On Maier’s days off as a nanny she roamed the streets of Chicago, usually in some pretty rough neighborhoods. She wore a hat, men’s oxford shoes and a trench coat. Dressed a sort of a spy, she snapped shots of people waiting for the bus, flowers that looked like they were embracing, a dog gazing out a car window at the clouds. Maier took between one to three rolls of film a day, over a span 50 years.
Richard Cahanis the co-author of the new coffee table photo book, Vivian Maier Out of the Shadows. It covers some of her best work, taken in the 1960’s and 70’s.
"I don’t think people understand how much courage it took to take a picture.You were spending a dollar every time you took a picture.
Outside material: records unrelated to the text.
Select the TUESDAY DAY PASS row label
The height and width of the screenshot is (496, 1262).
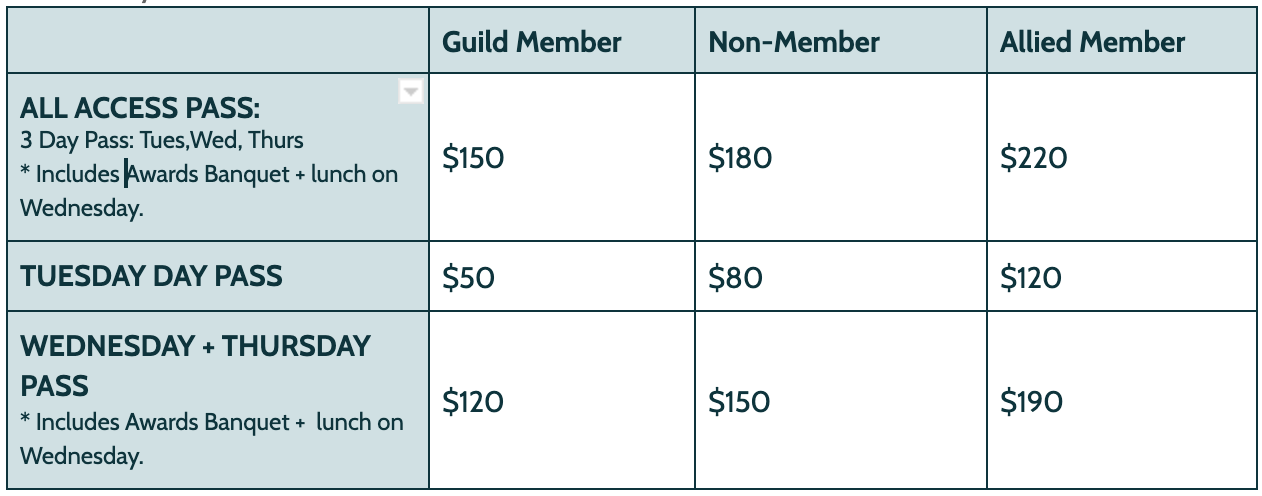[151, 276]
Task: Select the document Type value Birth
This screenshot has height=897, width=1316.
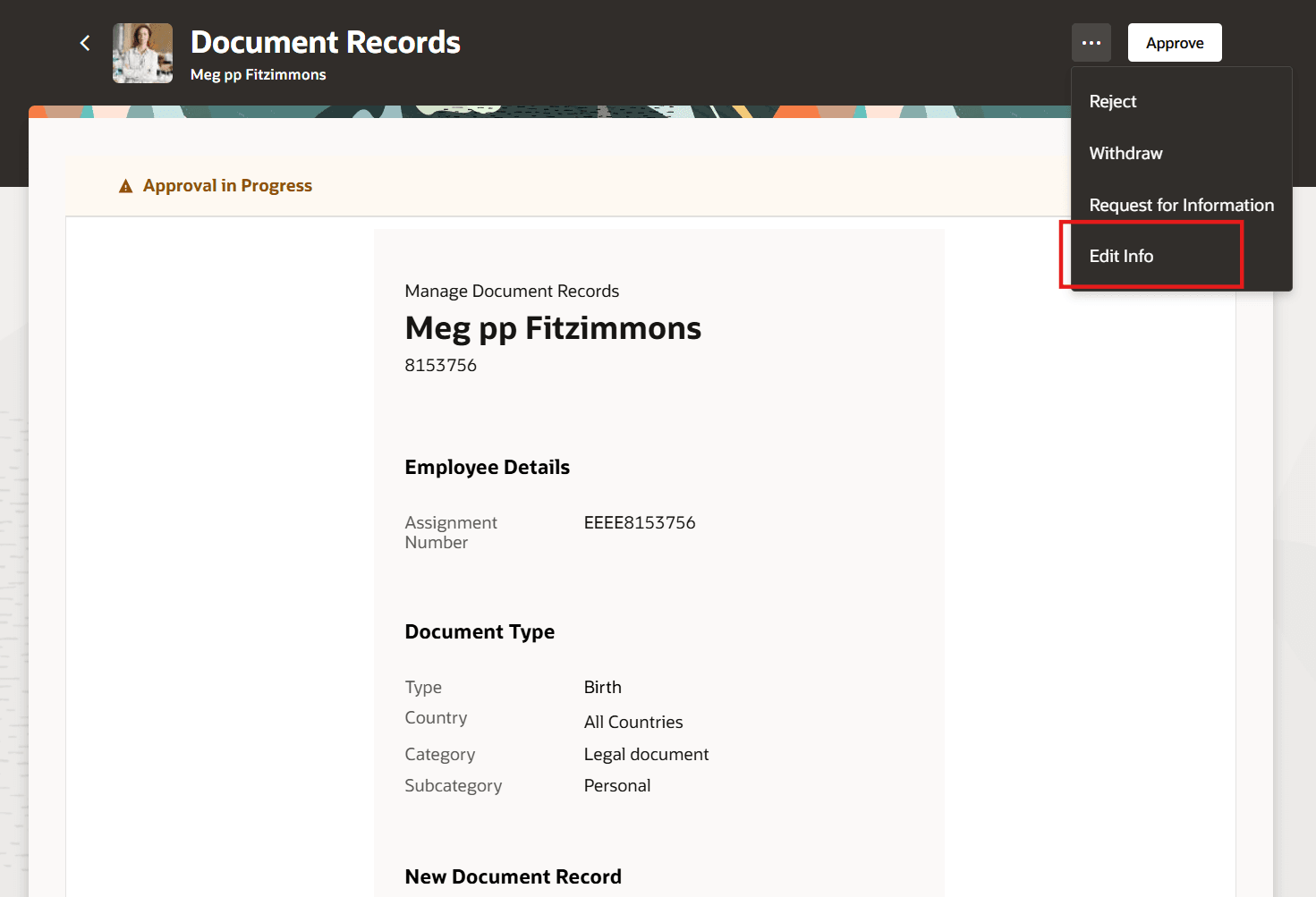Action: [x=602, y=687]
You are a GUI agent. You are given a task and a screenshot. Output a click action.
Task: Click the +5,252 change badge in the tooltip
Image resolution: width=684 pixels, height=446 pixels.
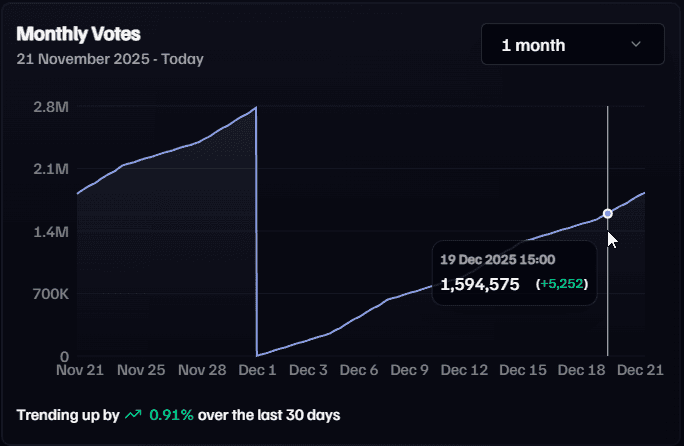(563, 285)
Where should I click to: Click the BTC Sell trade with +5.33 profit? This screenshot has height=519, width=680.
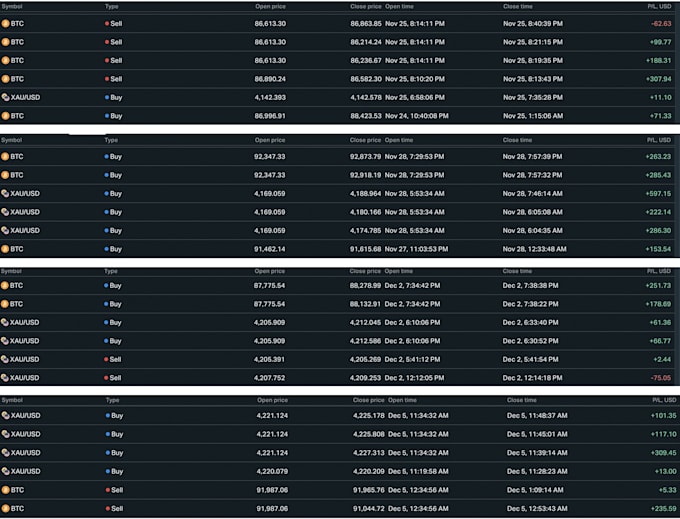point(339,490)
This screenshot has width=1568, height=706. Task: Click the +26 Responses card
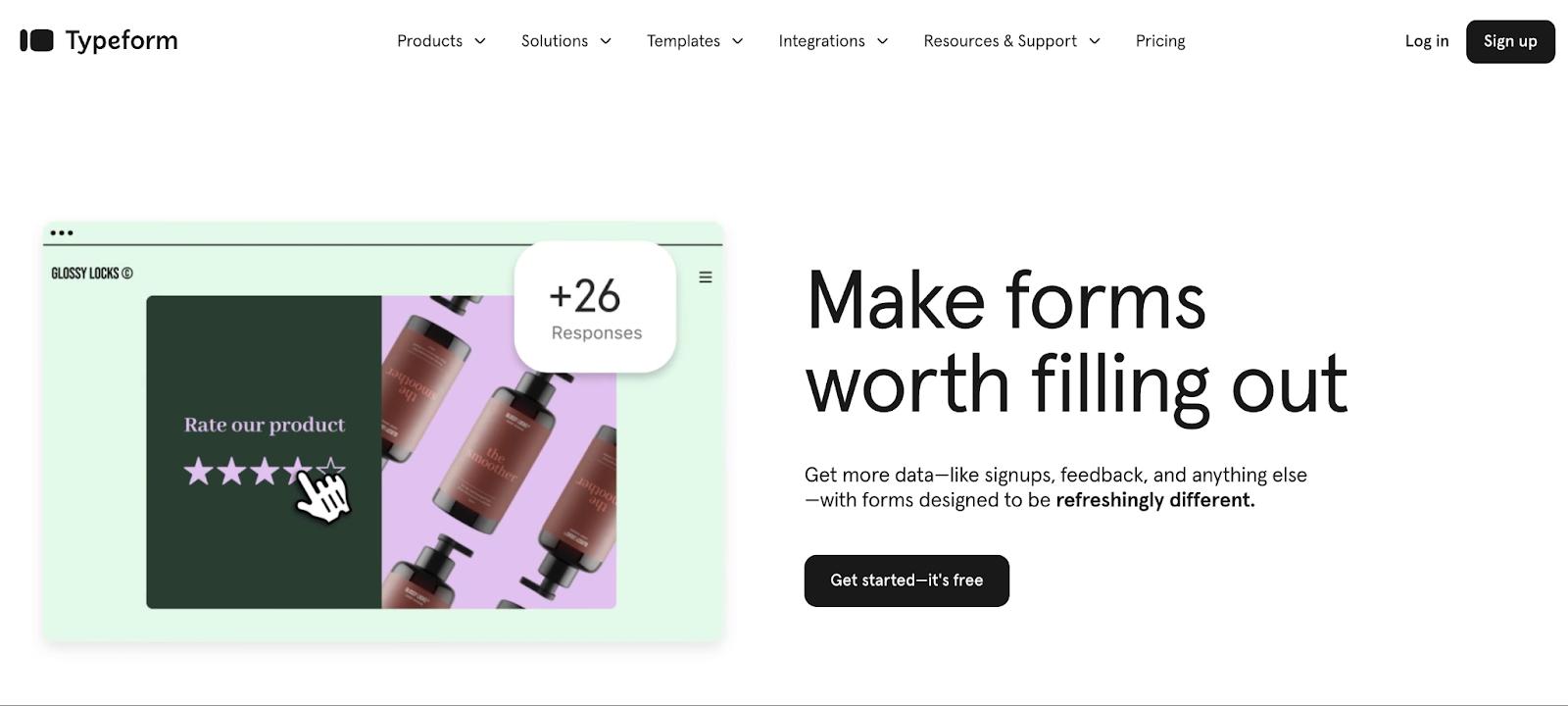pyautogui.click(x=595, y=307)
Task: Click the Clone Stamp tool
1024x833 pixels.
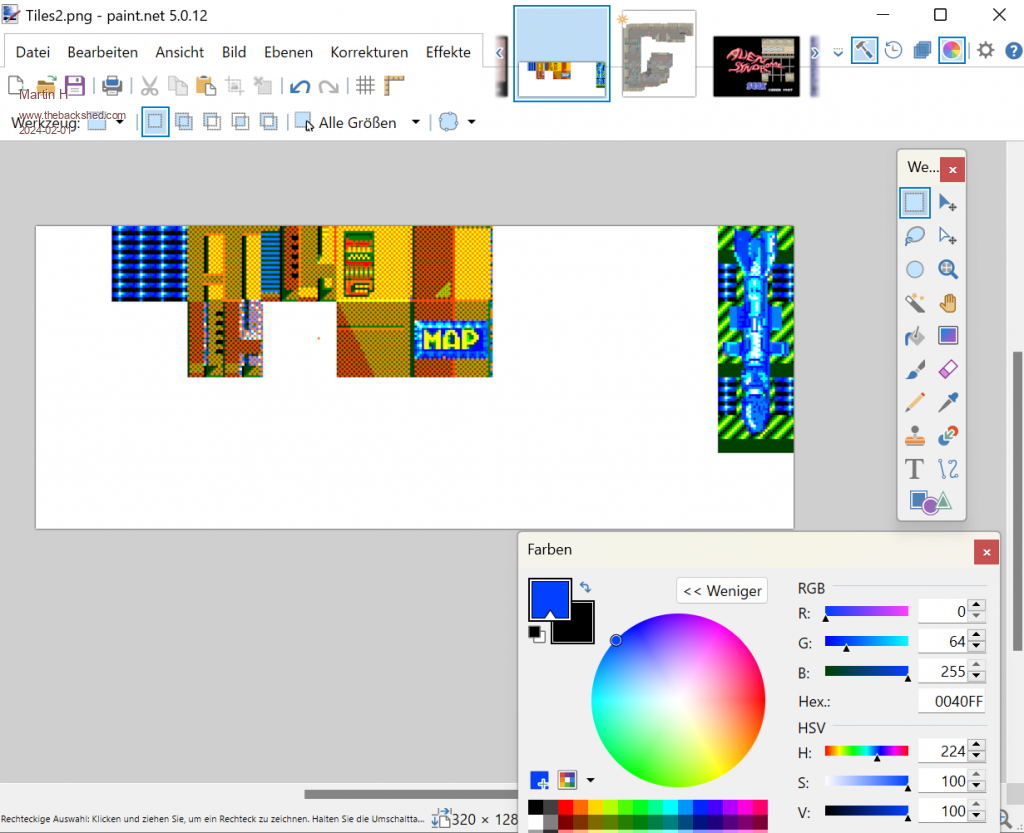Action: [914, 436]
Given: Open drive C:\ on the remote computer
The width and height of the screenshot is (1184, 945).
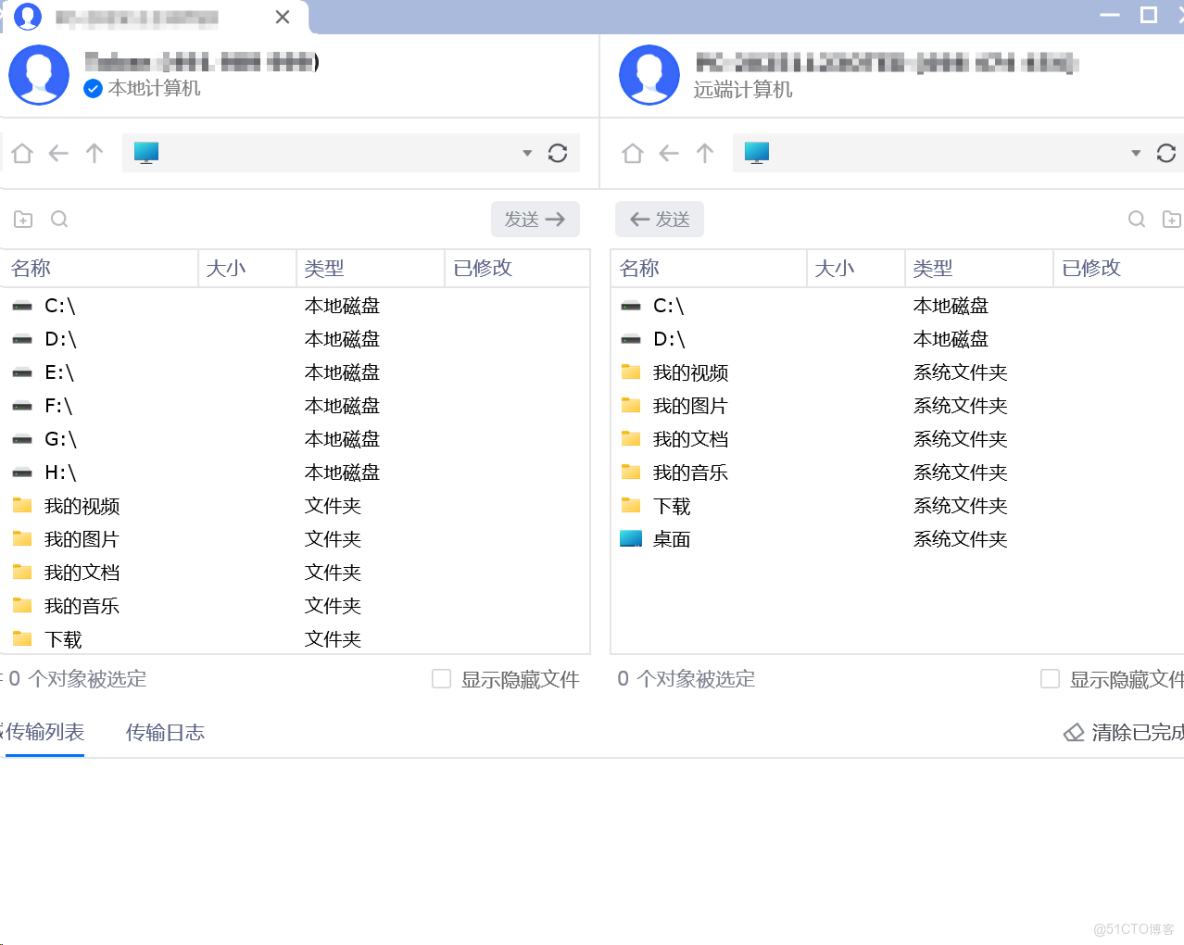Looking at the screenshot, I should pos(669,305).
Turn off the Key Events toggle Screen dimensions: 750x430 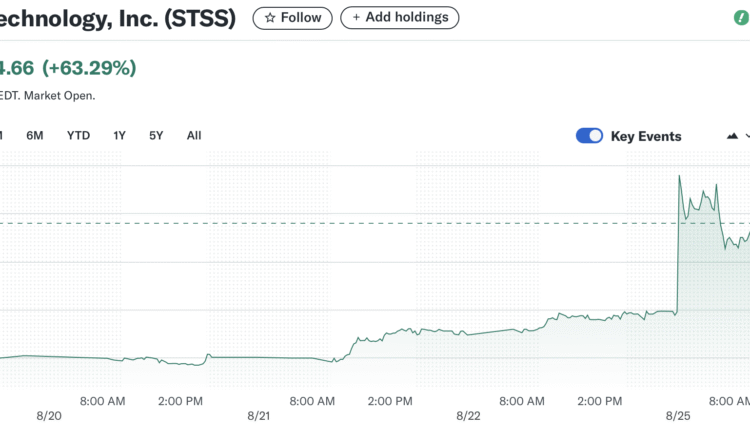coord(589,136)
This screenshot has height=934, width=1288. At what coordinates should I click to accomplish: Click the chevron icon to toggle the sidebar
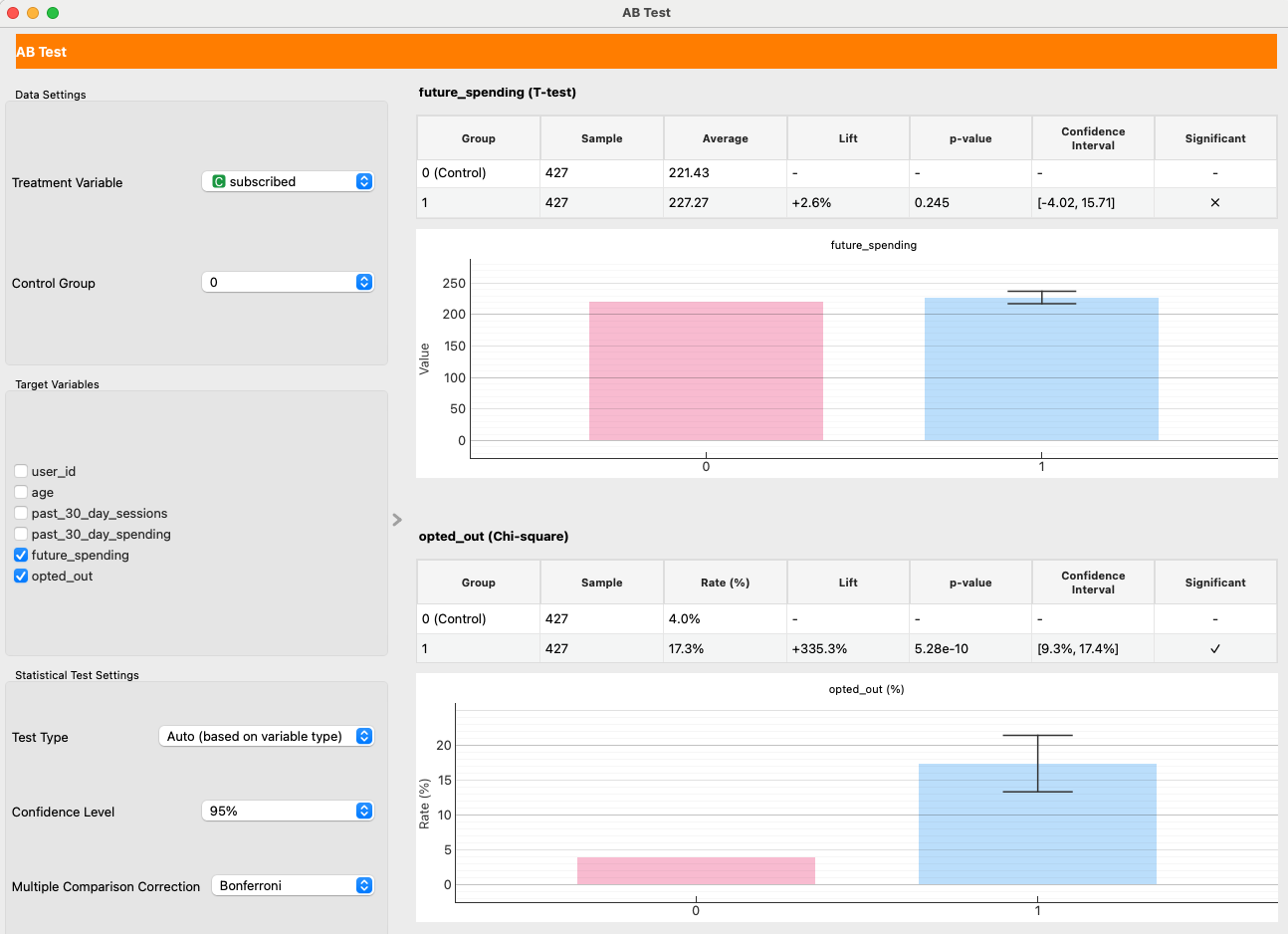click(397, 520)
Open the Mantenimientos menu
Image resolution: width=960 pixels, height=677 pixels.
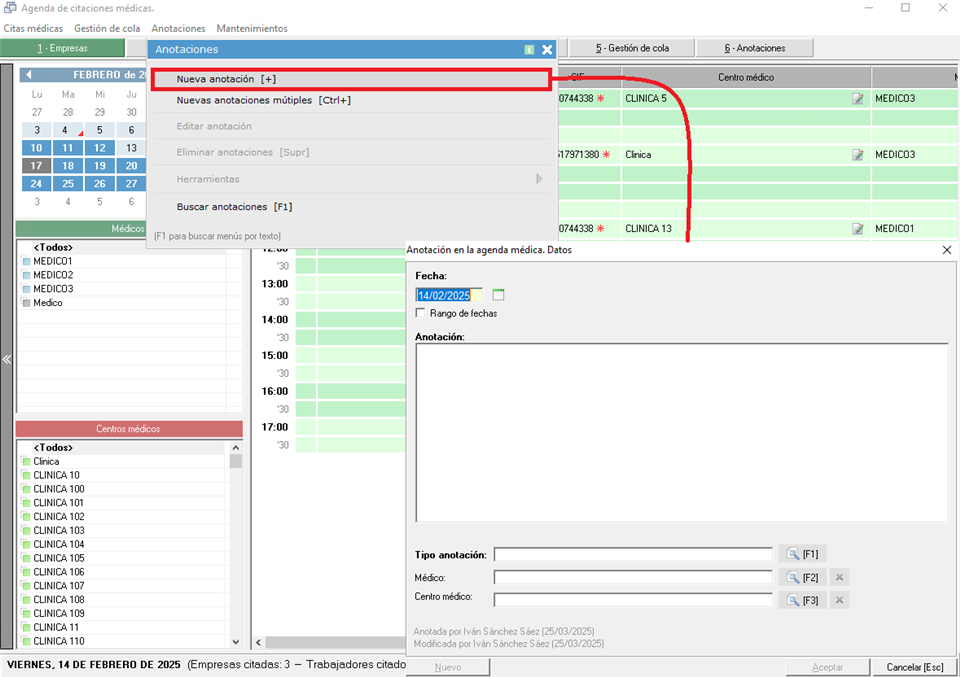point(252,29)
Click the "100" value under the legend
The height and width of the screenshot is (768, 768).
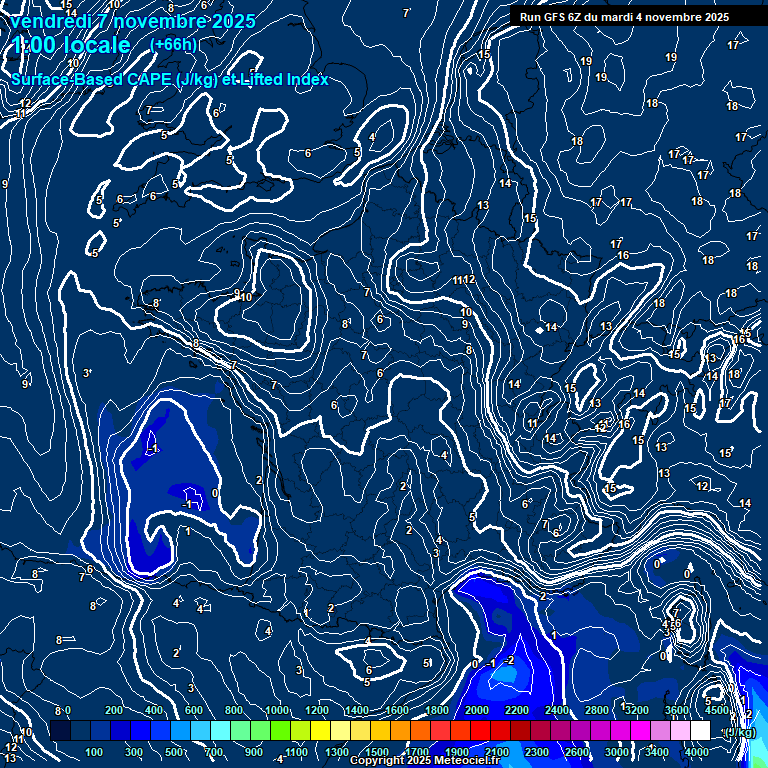pos(94,752)
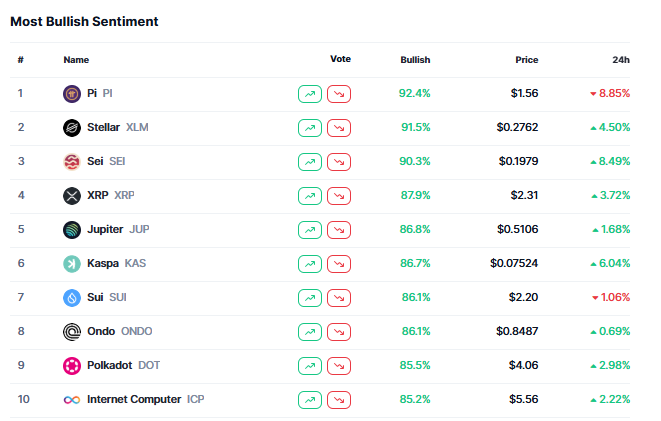Sort table by Bullish column header
Screen dimensions: 661x421
click(x=415, y=60)
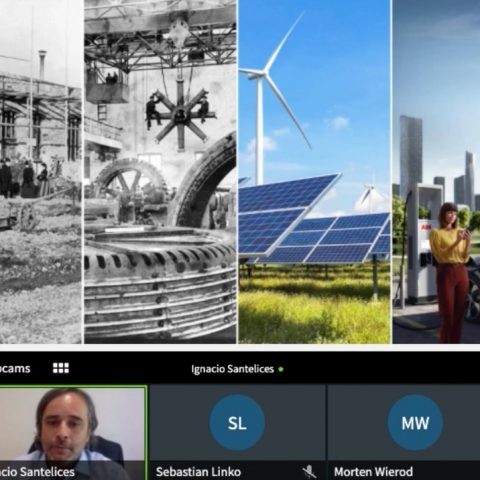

You had 12 shots in your camera and then you’d have to reload your film so every time you are clicking the shutter you are making a commitment."
Cahan says the one word people use to describe Maier’s work is “honest”.
"Her work takes little moments in time it doesn’t elevate or diminish the moments. They are small stores of people who walk by her. There is no distortion. It’s as if these people smack of realism."
Maier was intensely private. She even put a padlock on her bedroom door. She didn’t have much of a personal life. Richard Cahan says her Rolleiflex camera was her lover. She recorded her life with it. She even took pictures of the mundane; her taxes, letters, bills. She kept taking pictures up until the late 1990’s.
Eventually Maier fell on hard times and one of the families she nannied for insisted on paying for her apartment. Her secret stash of negatives was discovered in 2007 when some of her belongings were auctioned off to pay debts. But by the time the photography world realized there was this unknown genius, Vivian Maier was already dead. The few people who did know her say she’d hate all of the attention she’s getting today.